The magnitude of the vectors `vec(a) and vec(b)` are equal and the angle between the is `60^(@)` the vectors `lamda vec(a) + vec(b) and vec(a)- lamda vec(b)` are perpendicular to each other them what is the value of `lamda`?

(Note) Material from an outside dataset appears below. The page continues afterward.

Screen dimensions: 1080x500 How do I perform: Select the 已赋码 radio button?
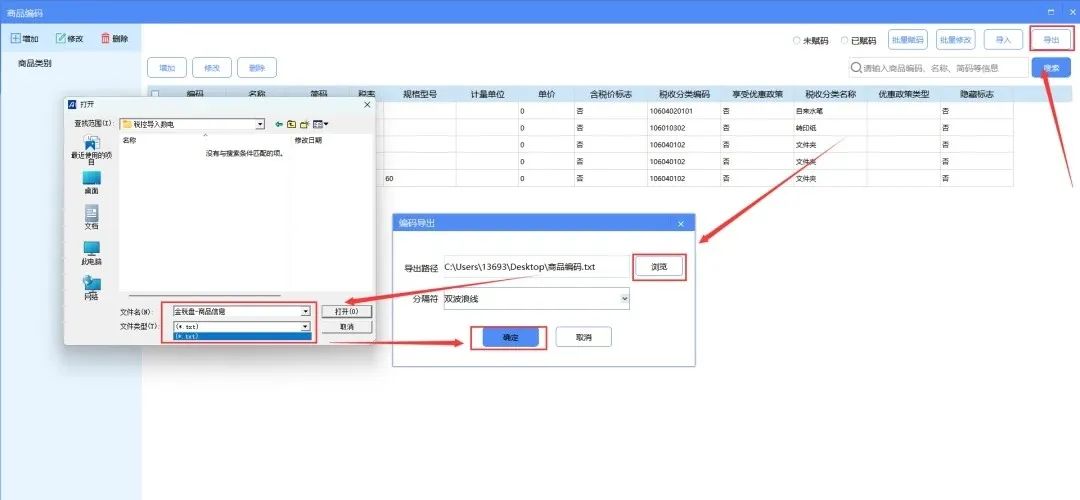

To solve the problem, we need to find the value of \( \lambda \) such that the vectors \( \lambda \vec{a} + \vec{b} \) and \( \vec{a} - \lambda \vec{b} \) are perpendicular to each other. Given that the magnitudes of the vectors \( \vec{a} \) and \( \vec{b} \) are equal and the angle between them is \( 60^\circ \), we can follow these steps: ### Step 1: Set up the dot product condition for perpendicular vectors Since the vectors \( \lambda \vec{a} + \vec{b} \) and \( \vec{a} - \lambda \vec{b} \) are perpendicular, their dot product must equal zero: \[ (\lambda \vec{a} + \vec{b}) \cdot (\vec{a} - \lambda \vec{b}) = 0 \] ### Step 2: Expand the dot product Using the distributive property of the dot product, we can expand the expression: \[ \lambda \vec{a} \cdot \vec{a} - \lambda^2 \vec{a} \cdot \vec{b} + \vec{b} \cdot \vec{a} - \lambda \vec{b} \cdot \vec{b} = 0 \] This simplifies to: \[ \lambda |\vec{a}|^2 - \lambda^2 (\vec{a} \cdot \vec{b}) + \vec{b} \cdot \vec{a} - \lambda |\vec{b}|^2 = 0 \] ### Step 3: Substitute known values Since \( |\vec{a}| = |\vec{b}| \), we denote this common magnitude as \( k \). Thus, \( |\vec{a}|^2 = |\vec{b}|^2 = k^2 \). Also, since the angle between \( \vec{a} \) and \( \vec{b} \) is \( 60^\circ \), we can express \( \vec{a} \cdot \vec{b} \) as: \[ \vec{a} \cdot \vec{b} = |\vec{a}| |\vec{b}| \cos(60^\circ) = k^2 \cdot \frac{1}{2} = \frac{k^2}{2} \] ### Step 4: Substitute into the dot product equation Substituting these values into our equation gives: \[ \lambda k^2 - \lambda^2 \left(\frac{k^2}{2}\right) + \frac{k^2}{2} - \lambda k^2 = 0 \] This simplifies to: \[ -\frac{\lambda^2 k^2}{2} + \frac{k^2}{2} = 0 \] ### Step 5: Factor out \( k^2/2 \) Factoring out \( \frac{k^2}{2} \) from the equation: \[ \frac{k^2}{2} (1 - \lambda^2) = 0 \] Since \( k^2 \) is not zero (as it represents the magnitude of the vectors), we have: \[ 1 - \lambda^2 = 0 \] ### Step 6: Solve for \( \lambda \) This leads us to: \[ \lambda^2 = 1 \] Taking the square root gives: \[ \lambda = \pm 1 \] ### Conclusion Since the options provided include only positive values, we conclude: \[ \lambda = 1 \]